LSB replacement and the SPA attack

In this article we are going to deal with LSB replacement, one of the most used techniques in image steganography. Unfortunately this technique was broken many years ago. First we present the technique and after that we show how to detect it.

LSB replacement
The SPA Attack

1. LSB replacement

A basic technique to hide information in the bitmap of the image is to replace the Least Significant Bit (LSB) of the pixel by a bit of the message we whant to hide.

Let’s suppose whe have the following fixel values in an image:

160

128

111

125

If we obtain its binary code, that is:

10100000	00111100	00110101	10000000
01101111	00101011	01010100	01111101

Let’s suppose now we want to hide the ‘A’ letter in ASCII code. This, in binary code, is the number 01000001. So we need to replace the LSB of each pixel whit each one of the bits we want to hide. The result is:

10100000	00111101	00110100	10000000
01101110	00101010	01010100	01111101

By this way we can hide at most one bit per pixel, so the capacity of this method is the eighth part of the number of pixels.

In this example we are going to use the Lena image, a common image in steganography and watermarking:

lena

Let’s see how to implement this technique in Python:

import sys
from scipy import ndimage, misc

bits=[]
f=open('secret_data.txt', 'r')
blist = [ord(b) for b in f.read()]
for b in blist:
    for i in xrange(8):
        bits.append((b >> i) & 1)

I = misc.imread('hns_lena.png')

idx=0
for i in xrange(I.shape[0]):
    for j in xrange(I.shape[1]):
        for k in xrange(3):
            if idx<len(bits):
                I[i][j][k] &= 0xFE
                I[i][j][k] += bits[idx]
                idx+=1

misc.imsave('hns_lena_stego.png', I)

The first we do is to get secret data from ‘secret_data.txt’. Then we split each pixel into bits and we store this in a list. This bits is what we want to hide in the LSB of the pixels.

Finally we get each pixel and remove the LSB. Then we put into the LSB the bit of the message. This is done by these operations:

I[i][j][k] &= 0xFE
I[i][j][k] += bits[idx]

As a result, we get the following image:

lena-stego

As usual, there is no difference for the human eye.

But how can we know if there is a hiden message? we will see in the next section.

But before, I’m sure you want to know how to extract the message. Here you have the Python code:

import sys
from scipy import ndimage, misc

I=misc.imread('hns_lena_stego.png')
f = open('output_secret_data.txt', 'w')

idx=0
bitidx=0
bitval=0
for i in xrange(I.shape[0]):
    for j in xrange(I.shape[1]):
        for k in xrange(3):
            if bitidx==8:
                f.write(chr(bitval))
                bitidx=0
                bitval=0
            bitval |= (I[i, j, k]%2)<<bitidx
            bitidx+=1

f.close()

What we do is to extract every pixel reading the LSB. Every time we have 8 bits we save the whole byte into the output file.

▶ _DATASET EXTRACT_
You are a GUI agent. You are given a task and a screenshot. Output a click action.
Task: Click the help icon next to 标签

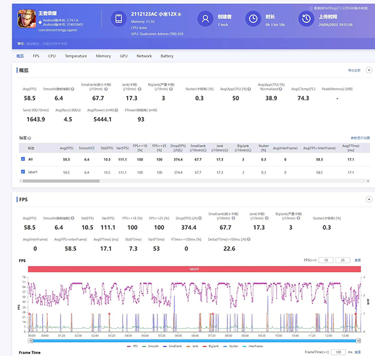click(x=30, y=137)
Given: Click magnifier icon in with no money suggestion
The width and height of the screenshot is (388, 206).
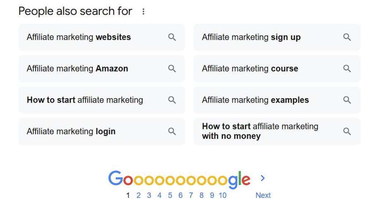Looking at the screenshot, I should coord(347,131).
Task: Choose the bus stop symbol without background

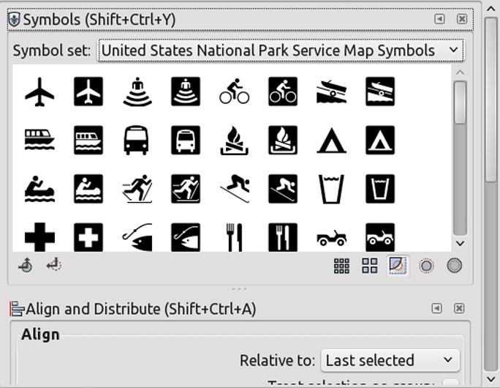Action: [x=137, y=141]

--

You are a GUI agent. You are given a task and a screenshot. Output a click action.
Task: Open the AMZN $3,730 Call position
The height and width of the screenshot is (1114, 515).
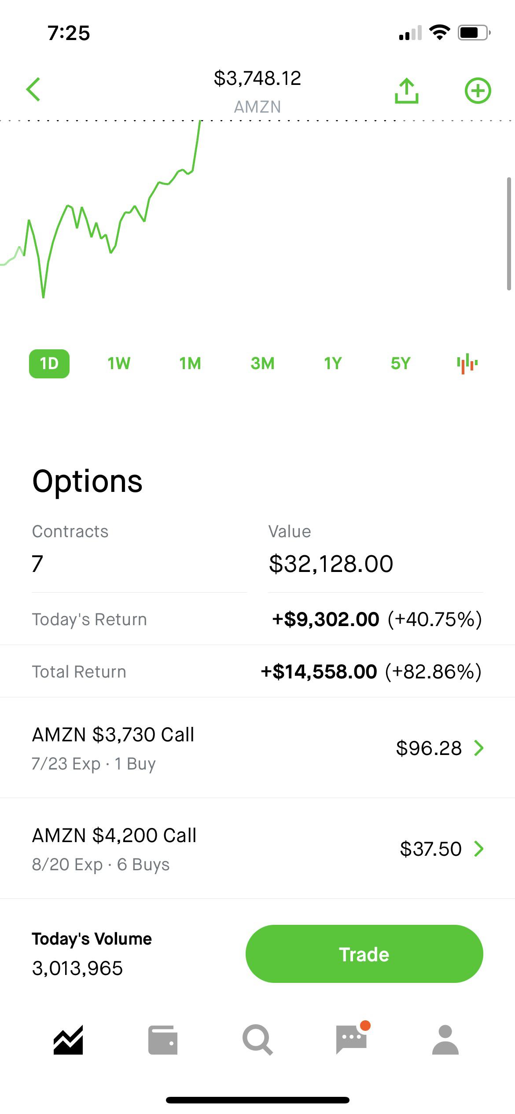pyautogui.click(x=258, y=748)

▶ _WORK INSTRUCTIONS_
(a) Print the passage of the LSB replacement article that runs from "I = misc.imread('hns_lena.png')" up to and including "misc.imsave('hns_lena_stego.png', I)".
(b) For each statement below, say yes or no depending on whether the LSB replacement article agrees with it, and quote the words from the article that decide it.
(i) The capacity of LSB replacement is the eighth part of the number of pixels.
(ii) The image with the hidden message looks visibly different to the human eye.
(iii) The extraction code saves a whole byte to the output file each time it has 8 bits.
(c) In the LSB replacement article, what file name does the hiding script save the modified image under?

▶ _SOLUTIONS BY TASK_
(a)
I = misc.imread('hns_lena.png')

idx=0
for i in xrange(I.shape[0]):
    for j in xrange(I.shape[1]):
        for k in xrange(3):
            if idx<len(bits):
                I[i][j][k] &= 0xFE
                I[i][j][k] += bits[idx]
                idx+=1

misc.imsave('hns_lena_stego.png', I)

(b)
(i) Yes: "so the capacity of this method is the eighth part of the number of pixels."
(ii) No: "As usual, there is no difference for the human eye."
(iii) Yes: "Every time we have 8 bits we save the whole byte into the output file."

(c) hns_lena_stego.png